As noted, it is more or less true that the sides of a displacement hull are shaped to push water away, and the bottom is shaped to pull water towards it, and the reverse is true for a planing hull. So if you lean the boat over enough, so that the side becomes the bottom, and the bottom (as well as the top, if you lean it even further) becomes the a side, that makes displacment hulls act like planing hulls, and vice versa. For example, a deeply leaned planing hull becomes thinner and faster, and can cut through waves - a move sometimes seen in downriver races. People also sometimes put a boat on edge so they can sneak between two rocks that aren't far enough apart for a boat flat on the surface to fit between - as long as the rock on the side the body is on is BELOW the level of your body, so you don't bump into it. Likewise, a deeply leaned displacment hull, especially if the sides are tall and relatively flat, can plane sideways over the surface, so you can use draws or prys to pull or push the boat more efficiently across the surface, or turn more quickly. (In addition, the curvature of the sides of a kayak without much rocker curvature becomes the new rocker profile if you lean over enough - making turns even easier.) Leans are also used to initiate squirt turns and pirouttes. But most of these things requiring deep lans are expert level moves, which neither I nor anyone reading this page is likely to need.
Skin-On-Frame (SOF) Boats built by stretching a thin flexible skin over a lightweight frame (e.g., wood) can be very fragile, and do not have much resistance to abrasion or puncture. For the most part, they are not suitable for whitewater, or for departing from or landing on rocky beaches; for their protection you may sometimes feel the need to swim or carry them in to shore. Plastic resin boats, like polyethylene (cross-linked polyethylene is a little tougher, though a bit harder to repair, Royalex and others may be cheaper) are much more resilient, but are much heavier. They are molded in mass production facilities, and are mostly relatively cheap to make.

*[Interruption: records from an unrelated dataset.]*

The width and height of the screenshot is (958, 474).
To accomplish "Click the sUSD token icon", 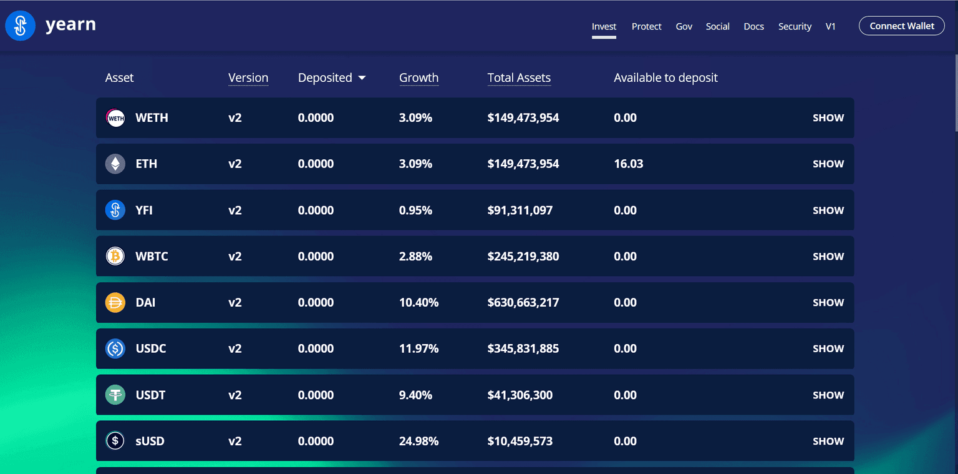I will point(115,441).
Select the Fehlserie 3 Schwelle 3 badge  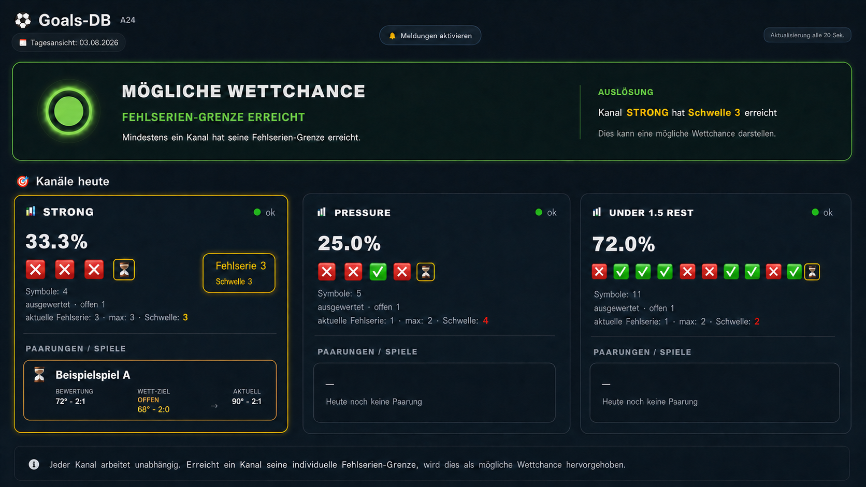[x=239, y=273]
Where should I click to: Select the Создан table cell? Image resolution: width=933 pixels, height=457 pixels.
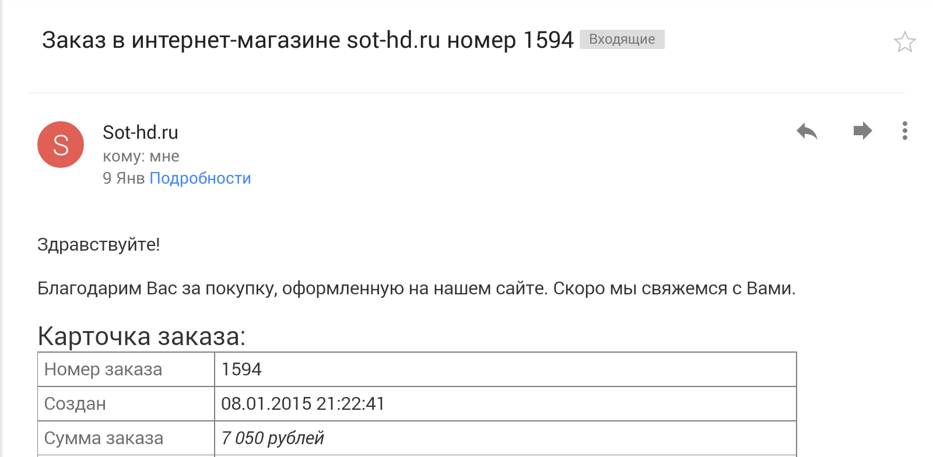coord(127,403)
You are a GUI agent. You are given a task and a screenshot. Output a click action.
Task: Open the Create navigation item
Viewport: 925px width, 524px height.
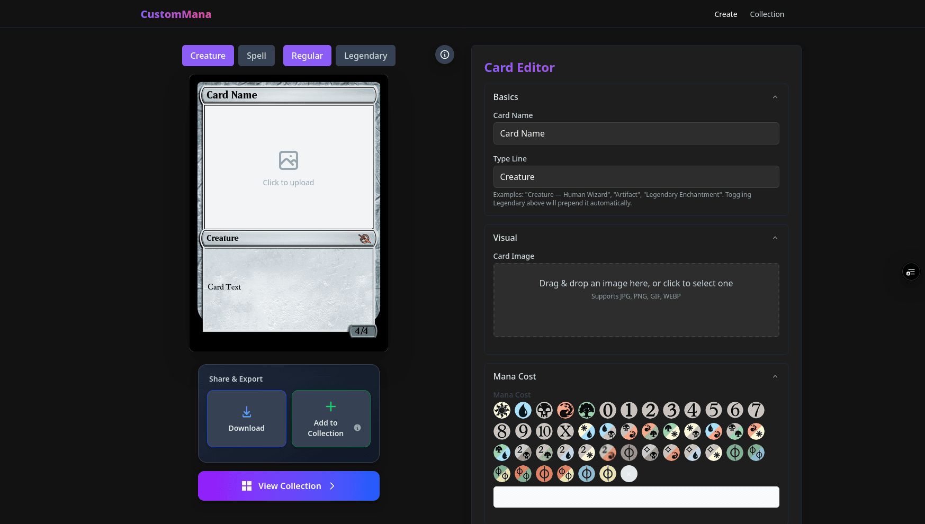725,14
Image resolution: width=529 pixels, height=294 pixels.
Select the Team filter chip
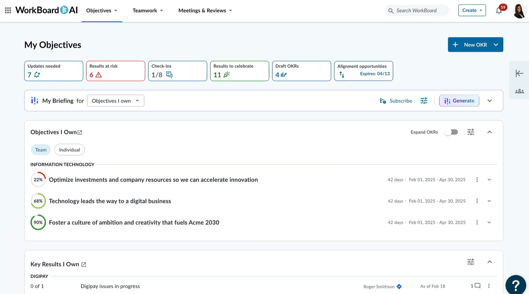point(41,150)
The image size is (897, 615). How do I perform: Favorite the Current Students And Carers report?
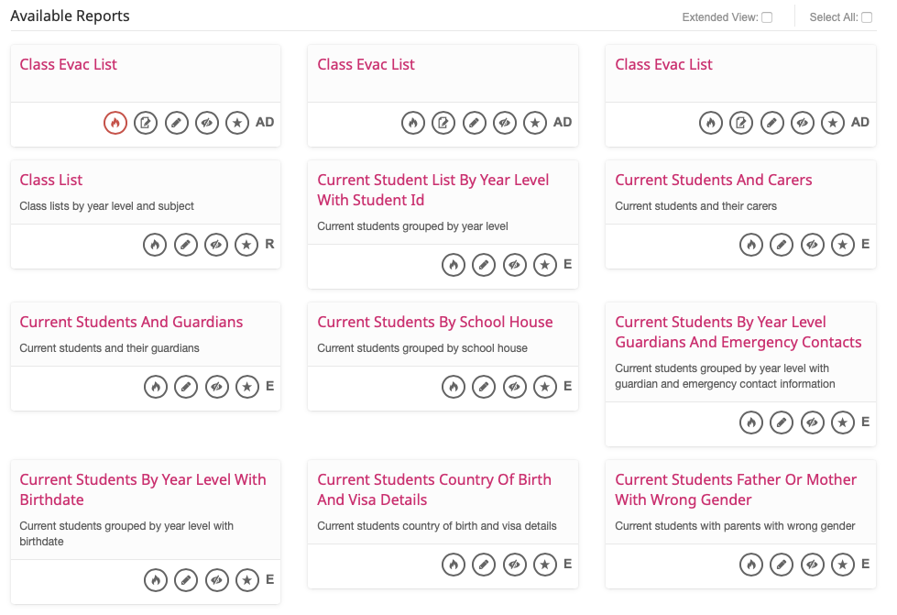tap(842, 245)
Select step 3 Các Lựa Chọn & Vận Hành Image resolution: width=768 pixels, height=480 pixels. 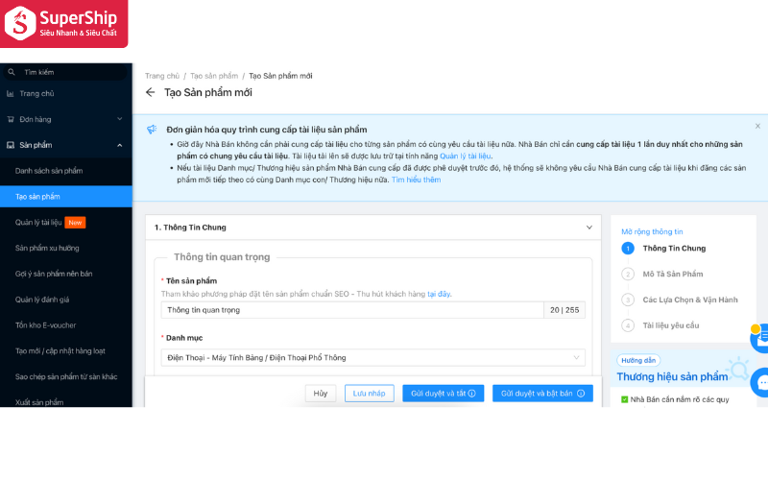pyautogui.click(x=689, y=300)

Almost all whitewater boats are plastic resin. Whitewater boats can still be reasonably light because they are short. Composite boats (made from a combination of cloth materials, such as fiberglass, carbon fiber, Kevlar, S-glass, with a plastic resin, such as epoxy, polyester, vinyl ester, possibly reinforced by foam) are mostly somewhere in between, in both resilience and weight, though some of the lightest build composite boats (sometimes used for flatwater racing) are comparable to or lighter than skin boats. The rigidity of some of the composite materials also helps make them desirable for racing. In general, light boats are a joy to paddle. They are easier to carry. They are more responsive, and sit higher on the water, so they are faster and more playful. Both skin boats, and wood boats (e.g., epoxy coated marine plywood - the epoxy slows rot and adds impact resistance) are often chosen by people who want to build their own, though a few also build composite boats.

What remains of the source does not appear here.